**Exercise instructions**
Starting at the line that contains "Task: Open the course selector waffle grid", write out each line exactly through the last one in the material below, and nothing more; omit all pictures.

START Dataset content

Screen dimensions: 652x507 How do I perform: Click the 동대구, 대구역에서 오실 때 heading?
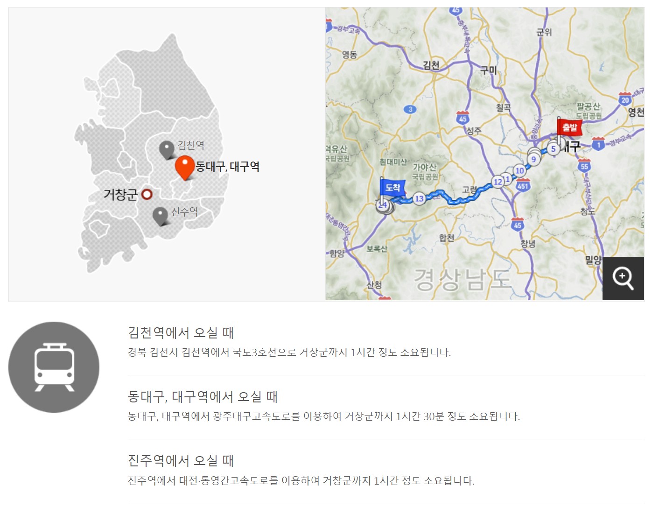coord(203,397)
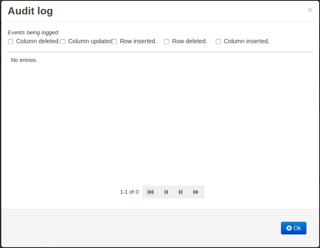Close the Audit log dialog with X
This screenshot has width=320, height=248.
(x=310, y=10)
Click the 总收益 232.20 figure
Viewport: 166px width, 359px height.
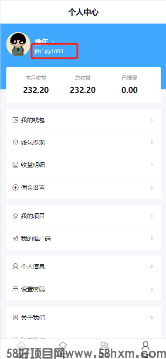click(x=82, y=90)
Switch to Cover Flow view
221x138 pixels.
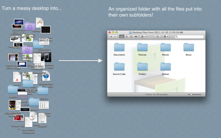(136, 37)
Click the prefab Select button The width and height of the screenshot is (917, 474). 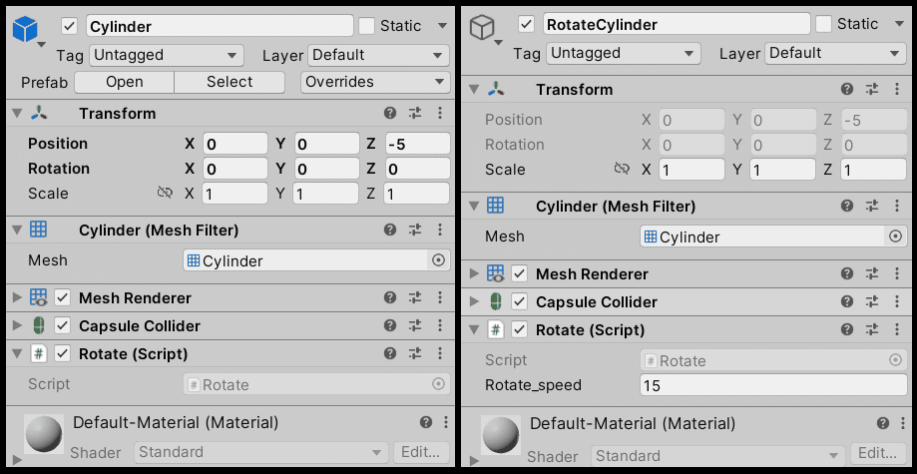229,82
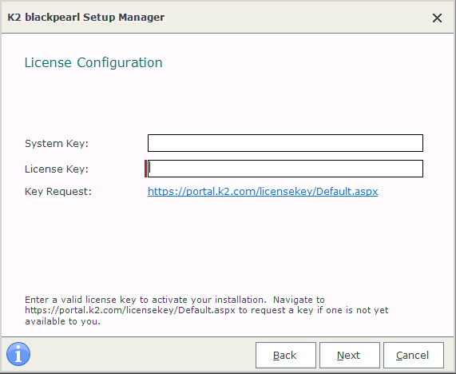Focus the System Key text box
Screen dimensions: 456x374
(285, 143)
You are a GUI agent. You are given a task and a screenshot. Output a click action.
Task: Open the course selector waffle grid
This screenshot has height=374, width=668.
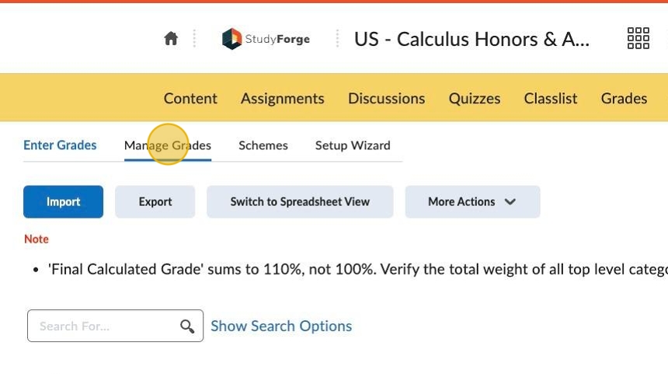pyautogui.click(x=638, y=39)
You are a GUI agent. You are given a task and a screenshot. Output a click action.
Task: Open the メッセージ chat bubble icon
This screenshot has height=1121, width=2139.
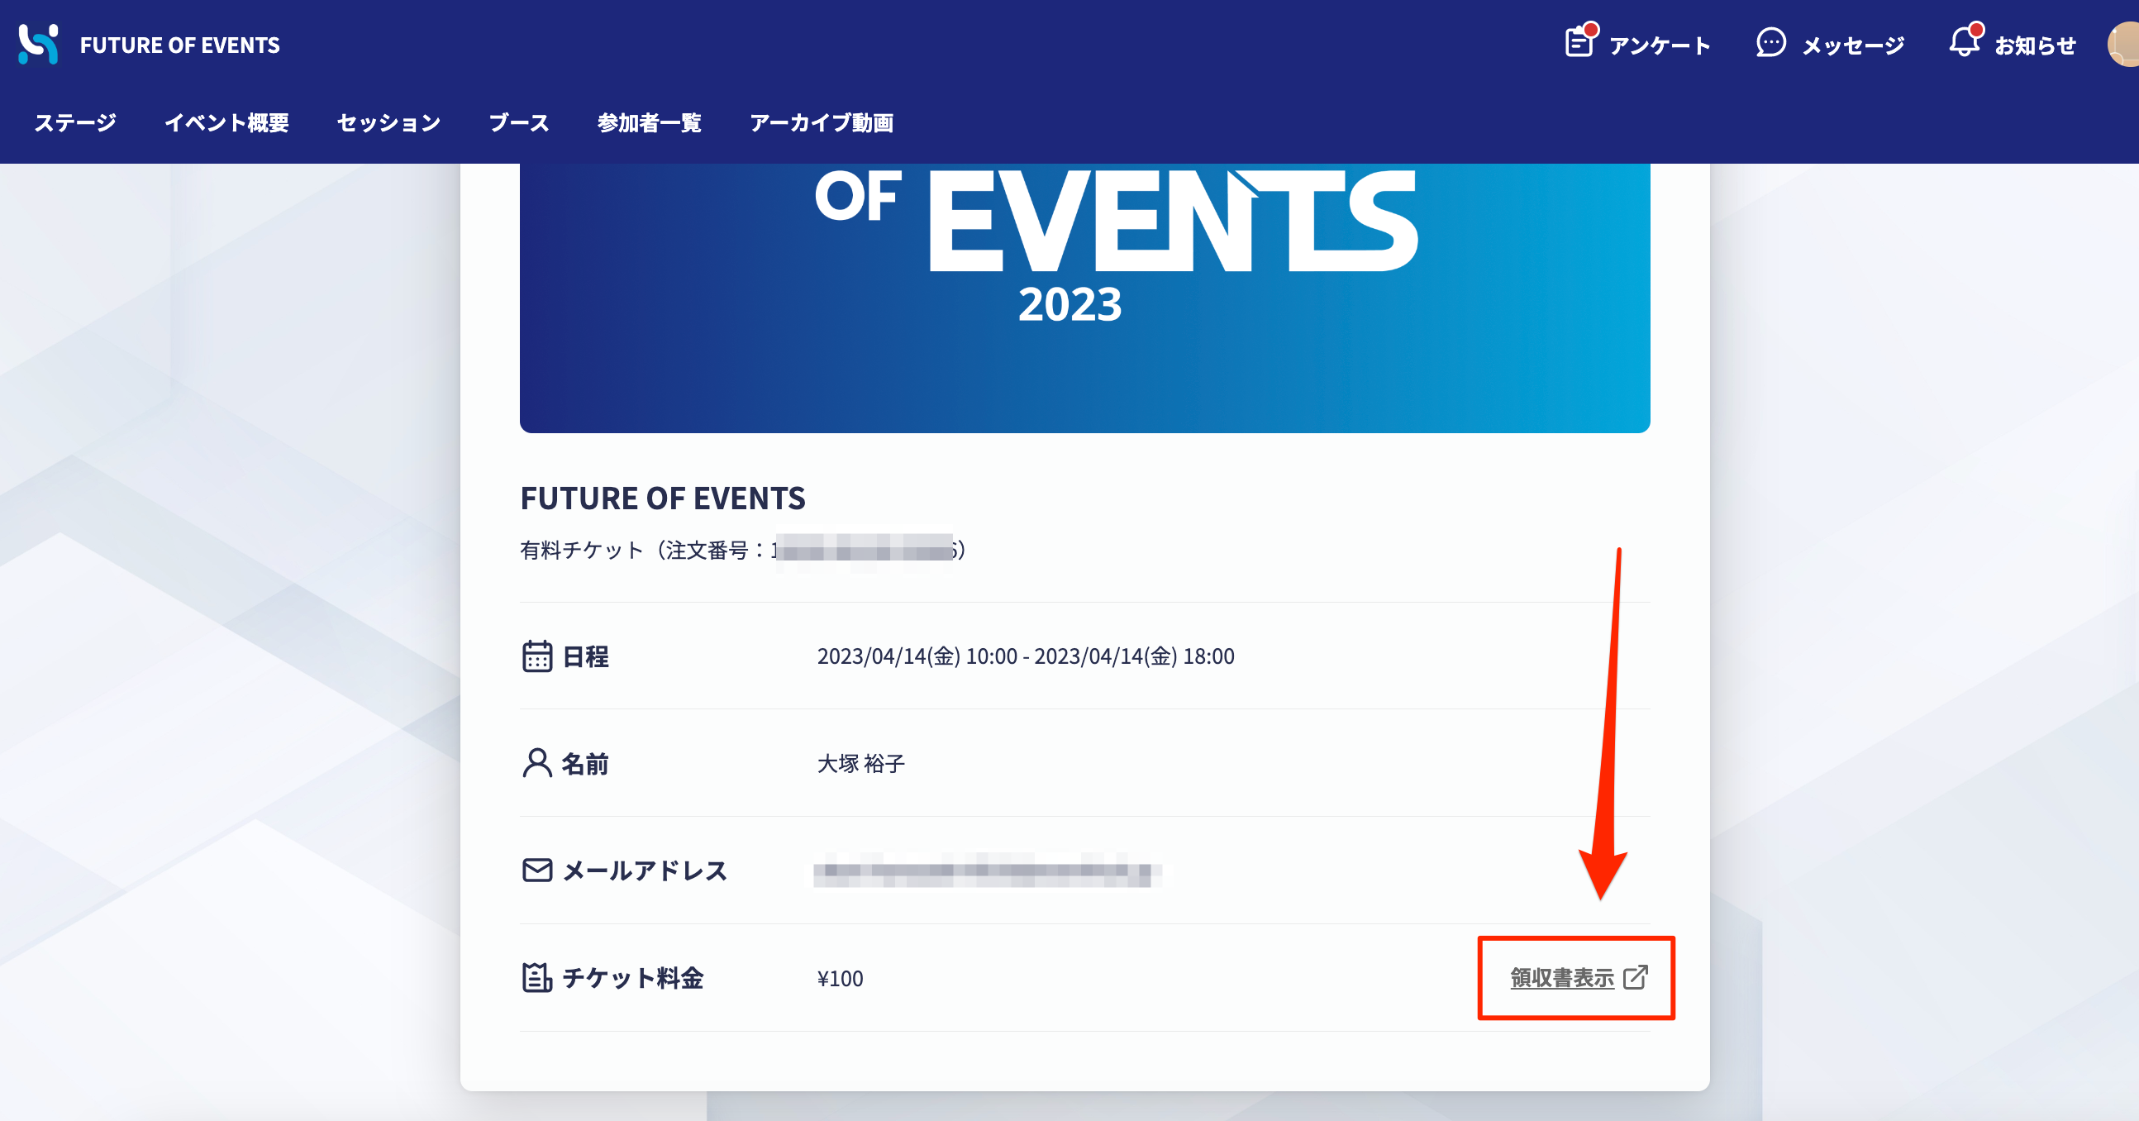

END Dataset content

**Written solution**
Task: Open the course selector waffle grid
This screenshot has height=374, width=668.
pyautogui.click(x=638, y=39)
You are a GUI agent. You are given a task and a screenshot. Output a click action.
Task: Open the メッセージ chat bubble icon
This screenshot has height=1121, width=2139.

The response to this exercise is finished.